What happens when the grandson of the richest man in the history of the world is snatched off the streets of Rome? Although the facts of the real-life Paul Getty kidnap are known to most, director Ridley Scott keeps the thrill intact as the screenplay by David Scarpa goes into the mansion of the unimaginably rich along with the equations and emotions which rule that world.


When Paul Getty Junior is kidnapped for a 17-million dollar ransom, it’s only his mother Gail who moves heaven, earth and the Getty empire to save her son. Her ex-husband is too lost in the haze of drugs to know what’s happening. Her ex-father-in-law, the richest man on earth, and grandfather of the kidnapped youth, is sure that he won’t pay up. He has 14 grandchildren and settling would mean 14 potential kidnaps.


Glimpses of Paul Getty’s fortune-building life piece together the story of a businessman who tells an interviewer, “If you can count your money, you aren’t a billionaire.” A man whose adrenaline is the stock market and investment in art and artefacts. As he explains to Fletcher Chase, his Mr Fix-it, “I like things because they are what they appear to be.”


The crime itself had a medley of elements. On the one hand was the ruthlessness of selling young Paul to a bigger criminal who sees it as a business investment and cuts off his ear to show that he means business. On the other was the original, small-time kidnapper who had a soft corner for the boy and saved him from further harm.

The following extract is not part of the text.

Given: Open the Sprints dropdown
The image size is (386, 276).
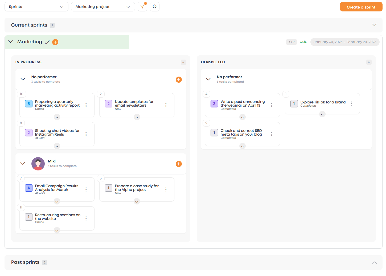Looking at the screenshot, I should tap(36, 7).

Thus, there’s the cold-heartedness of business deals and tugs of the heart at play both in Getty’s world and in the world of criminals. It’s a thought that’s visually said when the ransom money is counted. It’s pure business at the bank where the notes are counted and bagged. The money is counted in the same brisk, business-like manner by the gangsters when they receive it.


The billionaire once told his grandson, ‘To be a Getty is extraordinary.’ But the film itself isan extraordinary salute to octogenarians.80-year-old director Ridley Scott and 88-year-old Christopher Plummer who plays Paul Getty, carry it off on their still-robust shoulders.Mark Wahlberg as Fletcher has as much to do as the artefacts in Getty’s collection. But Michelle Williams gets a wonderful opportunity to morph from happy wife to anguished mother.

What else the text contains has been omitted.